A visitor to Reddit’s section devoted to networking asks of the group: “I have an entry level Amazon interview coming up. Throw me all your interviewing questions and I'll answer them without googling.”
It’s nice to know that our candidate isn’t going to cheat on his interview preparation.
We also have to trust the author of the top-ranked reply, who says that he works at Amazon and is using a throw-away Reddit account -- called seattlepacket -- “for obvious reasons.” He tells our interviewee:
I'm over at the company you are interviewing with. Relax, we're not trying to grill or destroy you.
Entry-Level at Amazon is a little different than a small company, you won't be just configuring switch ports or stay in Tier 1. We want you to succeed and grow, literally month by month depending on the team. Here is what I'd expect you to know from a book level;
- Layer 1 (Copper, Fiber, Basic Binary) basics.
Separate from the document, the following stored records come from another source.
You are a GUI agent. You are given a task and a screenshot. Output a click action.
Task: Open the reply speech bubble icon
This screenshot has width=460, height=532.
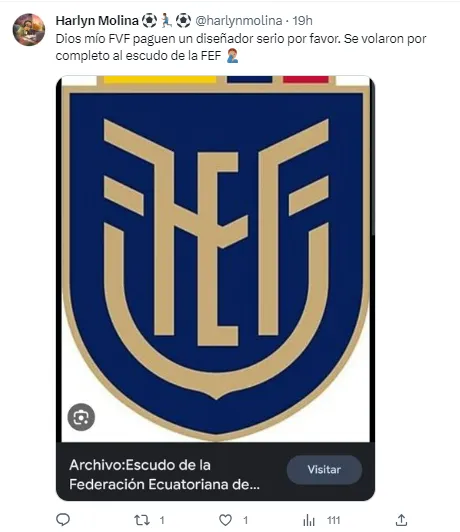click(63, 519)
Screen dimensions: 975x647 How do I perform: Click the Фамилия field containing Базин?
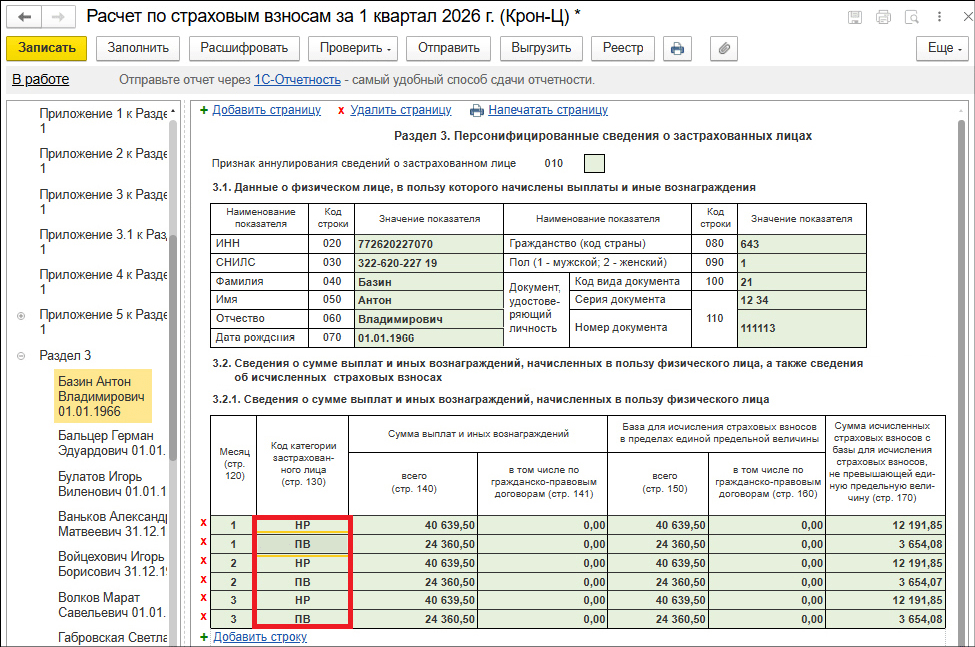point(428,281)
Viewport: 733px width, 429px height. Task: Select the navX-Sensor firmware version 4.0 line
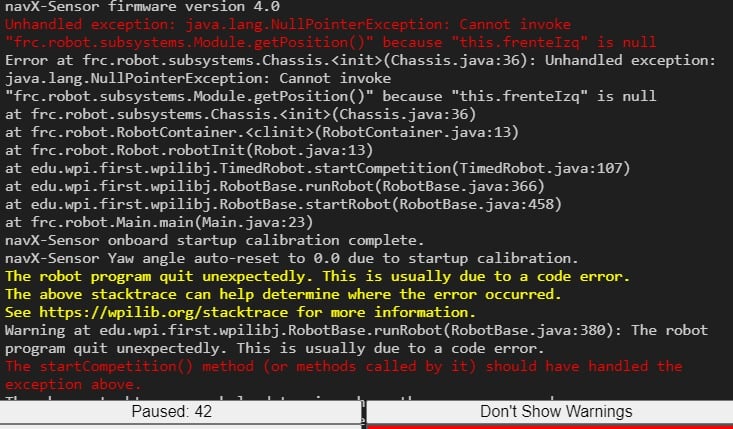click(x=143, y=7)
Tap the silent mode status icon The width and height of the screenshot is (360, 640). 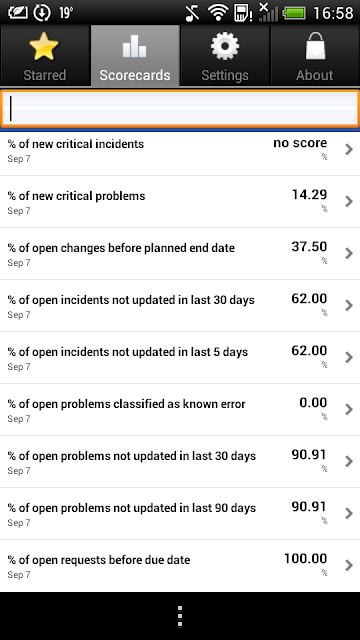pos(192,13)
- Layer 2 (VLAN, PVLAN, STP, BCast vs Unicast flooding, CAM Tshooting, Port Security)
- Layer 3 (IP Subnets, Routing Vs. Forwarding, Basic OSPF, BGP)
- Layer 4 (UDP, TCP, TCP's Finite State Machine, Tshooting, More TCP, Did I say TCP?)
- Layer 7 (Tracert, Ping, Paris, MTR, What is IPAM, Basic Tshooting)
- Layer 8 (Soft Skills, Ambition, Energy, Problem Solving)
What's most important is how you think and solve problems. Anyone can run 10 show commands and hope to find an answer, but it takes a special person to put themselves into the "shoes of the packet" and really walk-the-walk.
(Hint, I love packet walking with candidates, Jeremy C. at CBT did a Layer 1-7, 7-1 packet walk, google it.)
Jeremy C. is Jeremy Cioara, a trainer at CBT Nuggets, and someone did Google the packet-walk video, called “The Tale of Two Packets.”
Makes it sound so easy.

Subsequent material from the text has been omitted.